The orange sherbet active-polo and business shorts tell me what kind of man you are. You’ve got places to be and meetings to attend and don’t even mention the wife and kids. And it’s 11:30 pm on a flight to Reno and your life is stressful and you need a release. Maybe that’s what purpose the game serves and maybe that’s why you love it so much.

I see you, my friend, controlling the comings and goings of corporate pawns with a thoughtless swipe of the finger. I watch the practiced eye roll with every other email and I hear your sighs. The leather portfolio you placed on the seat between us tells me that you’re a serious man with serious worries — stock prices on the Chinese market or weather the craft beer market is ever going to burst and what you can do to monetize it before that happens. The stress is sitting there in the corner of your eyes, threatening to push it’s way out. Your posture sucks and your little jumps every time someone brushes past has me, frankly, a little worried for you. Too much coffee and not enough ZzzQuil at the last RELEVANT RENOVATION SYNERGY 2014 conference in Tulsa, I’m thinking.

But the problem isn’t with the job or the long hours or even the fact that you don’t get to hit the golf course as much as you’d like. The problem is that empty phone holster hanging off your leather Dockers belt. The problem is there’s no phone in it, because it’s in your hand. And it has been, since we left Phoenix.

It’s two hours later and we’re on the tarmac and I’ve been staring at you, friend. I’ve been watching, waiting hoping. I’ve been dreaming that for one instance, maybe a minute or two, you’d life your eyes off the little winking numbers on your screen and take a look around. But you haven’t. Two hours, ten or eleven Sudoku games — all of which you’ve lost — and no glances. No thank you to the attendant who brought you your Bloody Mary (side note, who the hell drinks Bloody Mary’s at 11 at night), no wayward gaze out the window to the moon, the stars, the lights underneath. Nothing.

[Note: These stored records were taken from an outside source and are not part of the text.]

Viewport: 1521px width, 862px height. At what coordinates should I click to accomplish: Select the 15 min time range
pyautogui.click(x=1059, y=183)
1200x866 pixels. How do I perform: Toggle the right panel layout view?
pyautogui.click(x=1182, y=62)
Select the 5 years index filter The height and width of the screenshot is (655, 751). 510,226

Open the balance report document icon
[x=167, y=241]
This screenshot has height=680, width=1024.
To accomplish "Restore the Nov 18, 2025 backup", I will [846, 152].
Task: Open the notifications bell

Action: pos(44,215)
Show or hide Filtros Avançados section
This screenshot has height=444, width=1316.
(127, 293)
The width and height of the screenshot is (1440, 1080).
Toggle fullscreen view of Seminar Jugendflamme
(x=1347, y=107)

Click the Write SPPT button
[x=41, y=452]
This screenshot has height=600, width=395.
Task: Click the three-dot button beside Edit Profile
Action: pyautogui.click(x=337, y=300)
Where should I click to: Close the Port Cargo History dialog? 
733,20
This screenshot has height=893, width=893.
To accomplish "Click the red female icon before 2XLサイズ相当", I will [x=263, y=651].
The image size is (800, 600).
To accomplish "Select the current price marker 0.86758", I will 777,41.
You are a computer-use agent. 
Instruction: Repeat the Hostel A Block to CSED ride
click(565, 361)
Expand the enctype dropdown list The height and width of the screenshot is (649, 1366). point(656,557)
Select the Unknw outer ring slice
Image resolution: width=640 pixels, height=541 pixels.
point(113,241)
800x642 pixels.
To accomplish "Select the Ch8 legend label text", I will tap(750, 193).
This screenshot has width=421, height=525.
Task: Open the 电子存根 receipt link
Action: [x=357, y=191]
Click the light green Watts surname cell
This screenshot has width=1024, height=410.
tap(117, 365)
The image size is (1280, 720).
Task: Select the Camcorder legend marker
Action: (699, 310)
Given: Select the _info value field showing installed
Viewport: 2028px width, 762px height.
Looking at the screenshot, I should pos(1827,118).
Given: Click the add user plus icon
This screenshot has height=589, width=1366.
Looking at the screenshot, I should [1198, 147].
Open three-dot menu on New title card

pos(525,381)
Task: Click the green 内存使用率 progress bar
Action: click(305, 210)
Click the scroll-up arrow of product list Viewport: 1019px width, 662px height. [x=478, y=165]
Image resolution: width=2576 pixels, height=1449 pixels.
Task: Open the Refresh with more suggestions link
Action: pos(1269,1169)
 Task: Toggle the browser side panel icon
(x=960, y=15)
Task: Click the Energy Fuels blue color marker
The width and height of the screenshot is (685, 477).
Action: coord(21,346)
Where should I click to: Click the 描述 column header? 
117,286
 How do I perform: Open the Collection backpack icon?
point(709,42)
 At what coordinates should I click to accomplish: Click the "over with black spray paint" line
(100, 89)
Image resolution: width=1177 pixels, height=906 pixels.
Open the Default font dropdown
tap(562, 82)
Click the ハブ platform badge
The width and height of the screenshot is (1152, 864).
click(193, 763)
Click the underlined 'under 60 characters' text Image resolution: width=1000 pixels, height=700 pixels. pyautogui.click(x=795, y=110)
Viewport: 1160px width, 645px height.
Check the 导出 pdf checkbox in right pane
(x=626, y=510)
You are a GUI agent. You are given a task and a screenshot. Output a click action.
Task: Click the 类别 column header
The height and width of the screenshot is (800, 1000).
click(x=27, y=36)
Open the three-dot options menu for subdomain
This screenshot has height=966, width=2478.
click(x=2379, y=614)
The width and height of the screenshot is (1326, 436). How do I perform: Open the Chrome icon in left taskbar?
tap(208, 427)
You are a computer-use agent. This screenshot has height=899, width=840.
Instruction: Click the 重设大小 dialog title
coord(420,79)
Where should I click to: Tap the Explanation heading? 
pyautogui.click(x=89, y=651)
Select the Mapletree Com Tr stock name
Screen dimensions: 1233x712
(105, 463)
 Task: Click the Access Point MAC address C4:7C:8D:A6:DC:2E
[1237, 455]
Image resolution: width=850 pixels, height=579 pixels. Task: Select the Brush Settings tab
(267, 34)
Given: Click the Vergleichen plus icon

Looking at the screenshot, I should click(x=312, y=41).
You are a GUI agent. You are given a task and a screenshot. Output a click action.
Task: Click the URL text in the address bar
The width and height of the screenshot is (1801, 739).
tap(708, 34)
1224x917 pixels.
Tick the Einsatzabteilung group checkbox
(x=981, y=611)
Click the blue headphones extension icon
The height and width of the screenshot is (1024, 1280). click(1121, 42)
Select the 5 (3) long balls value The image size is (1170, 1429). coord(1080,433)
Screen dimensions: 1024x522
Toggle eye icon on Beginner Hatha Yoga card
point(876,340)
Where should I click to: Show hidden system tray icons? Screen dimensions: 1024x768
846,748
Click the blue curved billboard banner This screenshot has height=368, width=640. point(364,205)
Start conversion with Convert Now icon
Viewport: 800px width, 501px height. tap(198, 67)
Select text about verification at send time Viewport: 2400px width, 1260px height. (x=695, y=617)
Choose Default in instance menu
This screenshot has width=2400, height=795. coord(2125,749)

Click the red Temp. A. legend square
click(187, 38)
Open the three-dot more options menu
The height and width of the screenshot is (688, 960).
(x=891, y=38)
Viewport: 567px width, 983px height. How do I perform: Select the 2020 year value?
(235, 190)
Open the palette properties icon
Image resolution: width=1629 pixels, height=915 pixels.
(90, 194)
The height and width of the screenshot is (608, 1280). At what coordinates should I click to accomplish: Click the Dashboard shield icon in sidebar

I don’t want to judge, friend. I don’t know your life or your problems or what kind of pills your popping. But I can’t help but notice that you’ve got some weight on your shoulders and I couldn’t help but read the text messages your wife sent you. I tried not to hear the deep sigh that followed, or watch your eyes roll and shoulders drop, but I just couldn’t help myself.

And I couldn’t help but wonder if your Number Wizard aspirations, your solution to the problem or maybe your OCD way of passing time, is getting in the way of you solving these problems. I couldn’t help but look at the stars out the window behind you, the clouds and the dark sky and the baby sitting one seat up, and get a little sad. I can’t help but wonder what would happen to your eyes, your brain, your life, if you’d just look around a little more.

You’d trip over less bags on the way out, that’s for sure.